Interleukin-35 is a cytokine produced by regulatory T cells and plays an important role in immune suppression. The immune agent has previously been studied for its potential in treating Type-1 diabetes. In animal models, this cytokine is found to stop the immune attack against insulin-producing beta cells.
A new study by researchers at the Uppsala University not only proves that it could have a similar effect in humans, but it shows it could be a natural process capable of being manipulated to reduce or stop the progression of the disease.
The result of this study was counterintuitive, given it showed that out of a total of 113 diabetes patients who had been living with the disorder for more than 10 years now that were tested, about 41% still presented residual insulin production.
The researchers confounded by the result then set out to study what made these patients different since Type-1 diabetes is expected to lead to a complete exhaustion of insulin. They analyzed the levels of circulating cytokines and found that the patients that could still produce some insulin had much higher blood levels of IL-35, as well as more IL-35-producing B- and T-cells.
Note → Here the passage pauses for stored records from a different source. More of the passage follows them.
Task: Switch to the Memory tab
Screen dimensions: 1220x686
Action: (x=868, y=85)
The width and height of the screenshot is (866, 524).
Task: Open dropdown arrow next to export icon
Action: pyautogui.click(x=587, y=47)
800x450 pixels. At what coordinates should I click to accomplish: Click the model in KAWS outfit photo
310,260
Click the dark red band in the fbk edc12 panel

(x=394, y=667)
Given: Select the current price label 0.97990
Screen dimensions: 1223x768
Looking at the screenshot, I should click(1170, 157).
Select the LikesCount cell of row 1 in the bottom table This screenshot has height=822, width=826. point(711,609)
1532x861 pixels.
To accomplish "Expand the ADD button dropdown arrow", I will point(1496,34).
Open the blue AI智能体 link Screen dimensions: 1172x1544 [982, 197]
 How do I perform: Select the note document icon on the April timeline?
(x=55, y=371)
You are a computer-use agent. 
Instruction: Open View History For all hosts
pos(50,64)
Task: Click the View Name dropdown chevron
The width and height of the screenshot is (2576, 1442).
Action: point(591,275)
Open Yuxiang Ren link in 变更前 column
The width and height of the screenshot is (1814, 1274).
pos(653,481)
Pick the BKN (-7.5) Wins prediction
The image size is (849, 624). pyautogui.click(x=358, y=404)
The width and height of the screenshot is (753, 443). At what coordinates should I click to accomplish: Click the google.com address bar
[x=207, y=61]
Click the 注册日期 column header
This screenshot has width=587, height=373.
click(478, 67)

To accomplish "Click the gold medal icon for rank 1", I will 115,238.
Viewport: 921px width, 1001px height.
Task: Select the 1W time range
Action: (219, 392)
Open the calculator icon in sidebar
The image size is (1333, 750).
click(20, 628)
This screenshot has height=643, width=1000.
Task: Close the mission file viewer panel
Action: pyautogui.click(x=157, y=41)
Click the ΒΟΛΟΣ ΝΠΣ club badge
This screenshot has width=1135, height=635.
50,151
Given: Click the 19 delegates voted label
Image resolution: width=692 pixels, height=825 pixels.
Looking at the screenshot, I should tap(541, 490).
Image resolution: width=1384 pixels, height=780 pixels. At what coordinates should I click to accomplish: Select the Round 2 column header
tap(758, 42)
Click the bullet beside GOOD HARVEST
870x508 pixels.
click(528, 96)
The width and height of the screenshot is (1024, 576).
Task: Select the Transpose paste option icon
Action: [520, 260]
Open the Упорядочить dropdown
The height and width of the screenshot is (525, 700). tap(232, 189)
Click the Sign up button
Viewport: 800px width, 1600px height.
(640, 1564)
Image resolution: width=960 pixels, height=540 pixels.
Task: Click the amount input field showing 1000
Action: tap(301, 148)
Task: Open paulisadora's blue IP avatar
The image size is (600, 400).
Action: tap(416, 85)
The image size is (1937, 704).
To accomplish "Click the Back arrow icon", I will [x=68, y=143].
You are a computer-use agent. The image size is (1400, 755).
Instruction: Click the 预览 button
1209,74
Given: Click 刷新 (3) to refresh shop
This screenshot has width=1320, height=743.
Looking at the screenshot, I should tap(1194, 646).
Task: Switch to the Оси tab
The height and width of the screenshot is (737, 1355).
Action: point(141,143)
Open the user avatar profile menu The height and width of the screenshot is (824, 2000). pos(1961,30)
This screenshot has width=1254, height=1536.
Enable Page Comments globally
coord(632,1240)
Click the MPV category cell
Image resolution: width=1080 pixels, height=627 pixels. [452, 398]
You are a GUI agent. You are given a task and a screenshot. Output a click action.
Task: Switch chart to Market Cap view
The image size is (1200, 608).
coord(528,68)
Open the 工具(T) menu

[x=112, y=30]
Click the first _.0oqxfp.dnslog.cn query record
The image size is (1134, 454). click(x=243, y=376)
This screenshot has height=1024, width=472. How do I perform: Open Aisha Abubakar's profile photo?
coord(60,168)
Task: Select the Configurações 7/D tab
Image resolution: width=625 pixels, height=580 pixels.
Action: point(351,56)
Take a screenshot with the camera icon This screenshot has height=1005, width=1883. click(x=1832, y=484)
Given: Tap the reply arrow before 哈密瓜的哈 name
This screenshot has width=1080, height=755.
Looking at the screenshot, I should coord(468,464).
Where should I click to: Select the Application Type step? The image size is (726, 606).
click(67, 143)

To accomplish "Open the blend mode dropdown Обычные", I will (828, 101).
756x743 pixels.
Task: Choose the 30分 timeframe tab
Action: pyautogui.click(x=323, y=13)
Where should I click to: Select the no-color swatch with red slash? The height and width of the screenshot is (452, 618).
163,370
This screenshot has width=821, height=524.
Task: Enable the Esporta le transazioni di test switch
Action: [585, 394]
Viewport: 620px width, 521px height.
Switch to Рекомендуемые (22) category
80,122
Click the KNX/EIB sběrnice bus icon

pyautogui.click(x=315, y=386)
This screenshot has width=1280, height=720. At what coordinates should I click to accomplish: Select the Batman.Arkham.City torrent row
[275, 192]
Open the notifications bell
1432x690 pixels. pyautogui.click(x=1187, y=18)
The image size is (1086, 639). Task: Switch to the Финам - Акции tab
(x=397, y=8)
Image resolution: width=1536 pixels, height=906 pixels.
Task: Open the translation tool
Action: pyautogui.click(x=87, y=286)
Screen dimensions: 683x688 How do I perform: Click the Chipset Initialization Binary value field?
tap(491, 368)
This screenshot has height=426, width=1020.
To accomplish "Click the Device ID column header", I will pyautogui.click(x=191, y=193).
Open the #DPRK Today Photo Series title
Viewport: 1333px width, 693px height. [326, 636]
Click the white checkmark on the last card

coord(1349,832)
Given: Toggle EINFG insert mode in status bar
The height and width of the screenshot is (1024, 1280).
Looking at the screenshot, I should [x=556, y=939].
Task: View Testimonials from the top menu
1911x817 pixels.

A previous study by the same group had
earlier elucidated that the levels of IL-35 in type 1 diabetics, both newly diagnosed and long-term sufferers, exhibited lower levels of the cytokine as compared to healthy people.In light of this new evidence, the group is now looking forward to a new study design involving tests to determine whether IL-35 could be responsible for the regeneration of insulin-producing cells in diabetic patients.